The effect, however, is to make him look less than sharp. He also lacks the overall presence one would expect from a man with his background and reputation.
A combination of his lack of desire to be testifying (he would rather be absent than present), his goal of saying nothing beyond what’s in the report, and perhaps his age contribute to the underwhelming impression Mueller is leaving.
Second, the Democrats are doing a good job of highlighting the portions of Mueller’s report that make President Trump look bad. The pattern in the portions of the hearings I’ve seen is to take incriminating (or incriminating-sounding) statements in the report and get Mueller to affirm them.
It’s easy work. Mueller’s report is full of “bread crumbs” the Dems can use to cast the president in a bad light. And, to be fair, some of them cast him in an obstructionist light.
Whether these “crumbs” make out a case of obstruction of justice is another matter. I agree with Attorney General Barr’s conclusion that they don’t.
However, a fair and open-minded person might well come away thinking that Trump, at a minimum, flirted with obstructing Mueller’s investigation. On the other hand, it’s not clear that many politically neutral people are watching this proceeding, or that those who are care much about a potential obstruction of justice offense that isn’t being charged.
Third, the Republican members have used two main lines of attack in the portions of the hearing I’ve watched. They are blasting Mueller for not doing his job — that is, for not deciding whether Trump committed the crime of obstruction of justice. Rep. John Ratcliffe got Mueller to admit that he knows of no other case in which an investigation produced a “non-exoneration because innocence was not established” conclusion.
In defense of this conclusion, Mueller could only say that this case is unique. That it is, because Trump is the president.

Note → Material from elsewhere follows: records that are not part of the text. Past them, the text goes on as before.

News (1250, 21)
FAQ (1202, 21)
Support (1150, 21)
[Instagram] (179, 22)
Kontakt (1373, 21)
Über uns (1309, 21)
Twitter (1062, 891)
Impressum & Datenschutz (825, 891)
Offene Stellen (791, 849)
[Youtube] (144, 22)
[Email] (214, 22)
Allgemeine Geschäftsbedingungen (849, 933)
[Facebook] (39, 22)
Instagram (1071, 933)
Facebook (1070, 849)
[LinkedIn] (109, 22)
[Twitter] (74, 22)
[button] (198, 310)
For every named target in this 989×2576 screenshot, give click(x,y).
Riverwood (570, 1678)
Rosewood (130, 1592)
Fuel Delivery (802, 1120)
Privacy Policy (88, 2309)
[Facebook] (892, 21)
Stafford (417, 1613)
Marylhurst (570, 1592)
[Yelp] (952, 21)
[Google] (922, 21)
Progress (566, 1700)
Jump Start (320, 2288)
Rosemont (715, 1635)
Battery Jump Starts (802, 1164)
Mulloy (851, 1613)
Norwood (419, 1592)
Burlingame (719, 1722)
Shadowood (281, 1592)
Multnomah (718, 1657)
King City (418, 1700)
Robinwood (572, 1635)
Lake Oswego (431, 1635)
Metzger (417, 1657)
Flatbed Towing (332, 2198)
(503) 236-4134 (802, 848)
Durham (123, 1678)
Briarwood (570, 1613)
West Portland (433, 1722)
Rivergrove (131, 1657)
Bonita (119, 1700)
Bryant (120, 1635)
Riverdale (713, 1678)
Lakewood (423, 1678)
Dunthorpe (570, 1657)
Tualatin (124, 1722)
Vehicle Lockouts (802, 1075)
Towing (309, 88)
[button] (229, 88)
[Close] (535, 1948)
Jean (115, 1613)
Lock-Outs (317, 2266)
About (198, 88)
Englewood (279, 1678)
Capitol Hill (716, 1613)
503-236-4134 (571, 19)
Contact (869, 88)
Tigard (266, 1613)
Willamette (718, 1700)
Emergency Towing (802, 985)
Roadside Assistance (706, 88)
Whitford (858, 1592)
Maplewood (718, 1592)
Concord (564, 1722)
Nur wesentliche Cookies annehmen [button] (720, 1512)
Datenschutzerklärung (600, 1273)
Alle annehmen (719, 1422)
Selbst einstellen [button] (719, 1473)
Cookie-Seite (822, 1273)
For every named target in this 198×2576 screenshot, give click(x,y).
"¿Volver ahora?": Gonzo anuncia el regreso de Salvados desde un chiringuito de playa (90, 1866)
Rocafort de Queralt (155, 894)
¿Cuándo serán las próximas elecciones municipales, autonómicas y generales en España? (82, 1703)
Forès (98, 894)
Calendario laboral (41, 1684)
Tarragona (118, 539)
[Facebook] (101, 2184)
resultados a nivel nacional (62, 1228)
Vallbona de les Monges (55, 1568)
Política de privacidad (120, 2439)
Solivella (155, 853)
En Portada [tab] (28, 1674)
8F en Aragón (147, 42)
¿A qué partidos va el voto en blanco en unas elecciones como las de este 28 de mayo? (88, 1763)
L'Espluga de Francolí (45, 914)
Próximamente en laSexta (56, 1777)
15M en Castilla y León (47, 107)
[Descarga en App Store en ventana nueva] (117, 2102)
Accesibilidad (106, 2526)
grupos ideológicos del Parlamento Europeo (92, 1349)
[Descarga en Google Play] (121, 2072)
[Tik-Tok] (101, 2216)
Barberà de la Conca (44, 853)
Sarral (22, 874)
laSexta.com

However, as Ratcliffe said, the president shouldn’t be “below the law” any more than he should be above it.
The other line of attack by Republicans is Mueller’s indifference to possible crimes committed by Trump’s adversaries in connection with the “Russia collusion” saga. Rep. Jim Jordan pressed this line very effectively, as did Rep. Matt Gaetz.
They pointed to key players in the initiation of the collusion theme who (they say) have made false statements, in particular that mysterious professor — Joseph Mifsud — and Christopher Steele. Although Mueller’s team prosecuted a goodly number of individuals for making false statements, it did not prosecute Mifsud or Christopher Steele.
Mueller responded that this was outside his purview. That’s an odd and unpersuasive statement given (a) Mueller’s otherwise sweeping approach to his “purview” and (b) the central role Mifsud and Steele played in getting the “collusion” ball rolling. In all likelihood, there would have been no Mueller investigation absent the work of these two.
Overall, I think both sides did a good job of setting forth their talking points and sound bites. I assume the mainstream media will amplify the Democratic sound bites vigorously. The Republican ones, not so much.
Whether public opinion will be swayed one way or another remains to be seen. I tend to doubt that it will be.